The FDA has recently approved a new labeling law when it comes to the verbiage placed on sunscreen bottles. We've all seen "Waterproof", "Sunblock", "Sweat Resistant"... well, now sunscreen manufacturers will be scrambling to prove what they claim.
Sunscreen products sold on U.S. shelves will soon be required to follow a standardized labeling system that specifies which products offer the best protection and bans the terms "sunblock" and "waterproof." Under the new system, only sunscreen products that protect against both ultraviolet B (UVB) rays and ultraviolet A (UVA) rays, and have an SPF of 15 or higher, will qualify to be labeled as "Broad Spectrum."
Sunscreens that meet the new test for broad spectrum protection and also are SPF 15 or above can for the first time include the statement: "Using as directed reduces the risk of early skin aging and skin cancer when used with other sun protection measures". All sunscreen products that do not meet the FDA's new standards will be required to include a warning on the label saying it has not been shown to prevent skin cancer or early skin aging.
The new labeling laws should be effective by next summer, but may begin to appear on the shelves earlier than that. Additionally, the FDA is also banning use of the word "sunblock" by sunscreen manufacturers, because it gives a false impression of the protection offered by the product. Also, no sunscreen product will be allowed to carry an SPF value higher than 50 because there is not enough data to prove that sunscreens with SPF values higher than 50 provide greater protection.

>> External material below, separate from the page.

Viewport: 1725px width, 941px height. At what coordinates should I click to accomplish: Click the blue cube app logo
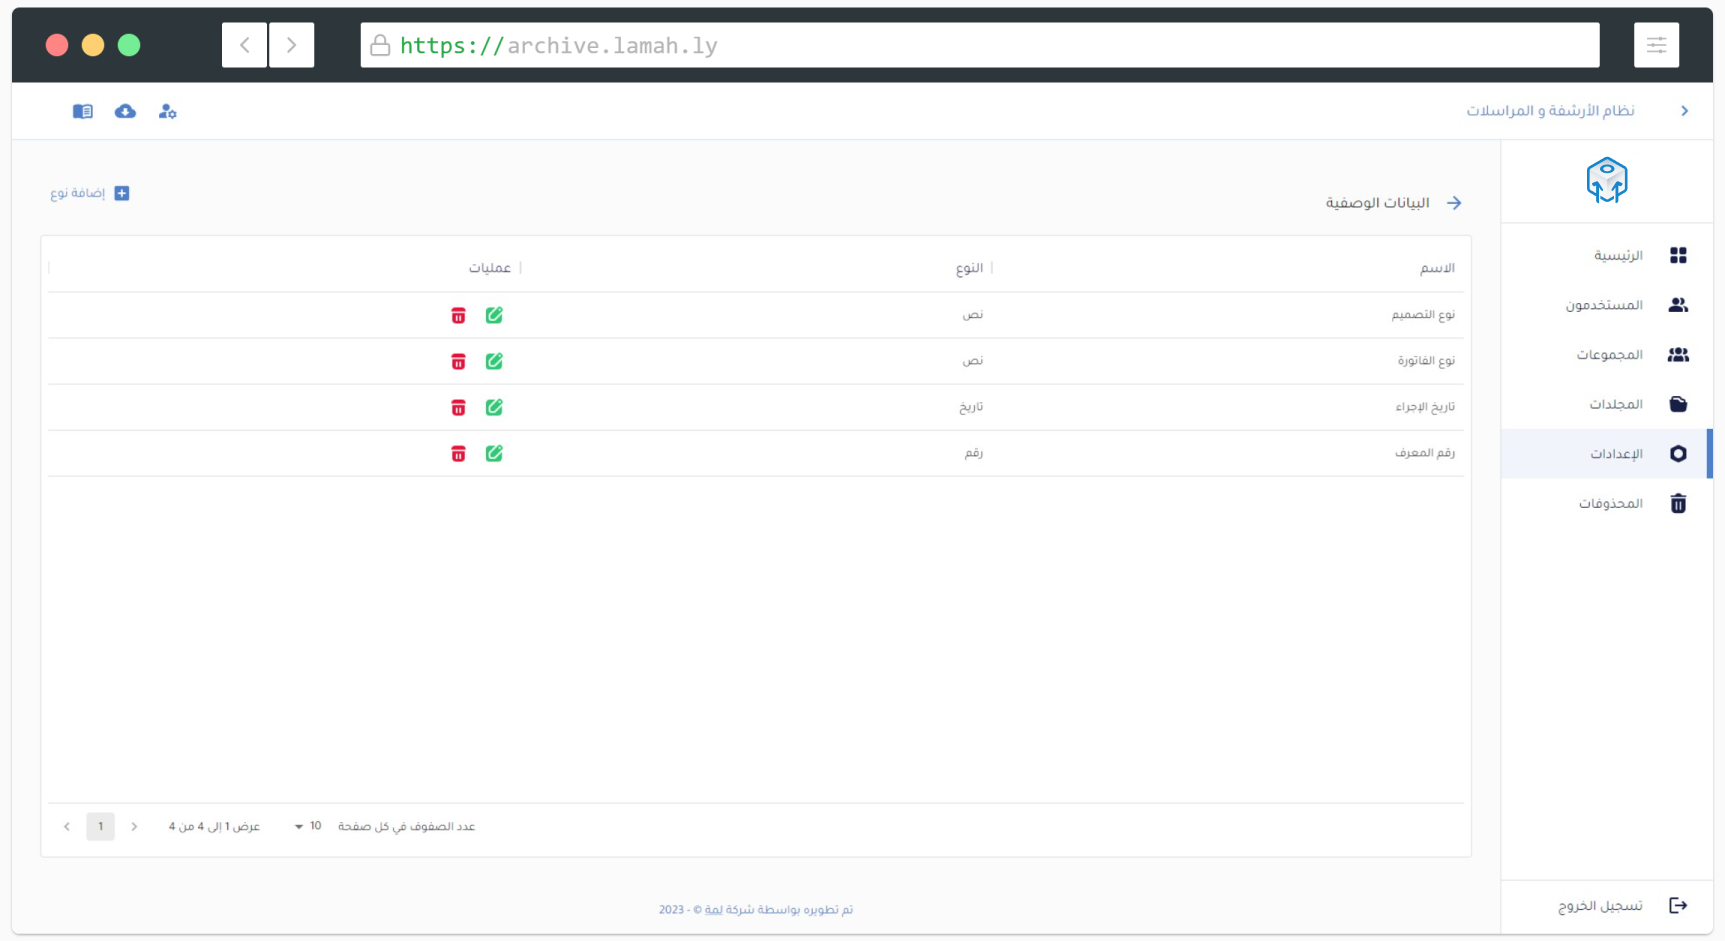tap(1606, 181)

The FDA is also banning the use of the words "waterproof" and "sweat-proof" and requiring that sunscreen products claiming to be water-resistant must indicate how long the sunscreen remains effective when exposed to water. To really put it to the manufacturers, the FDA is also requiring that sunscreen products can no longer be described as offering protection for two hours or longer. Drug fact boxes must also be present on all labels.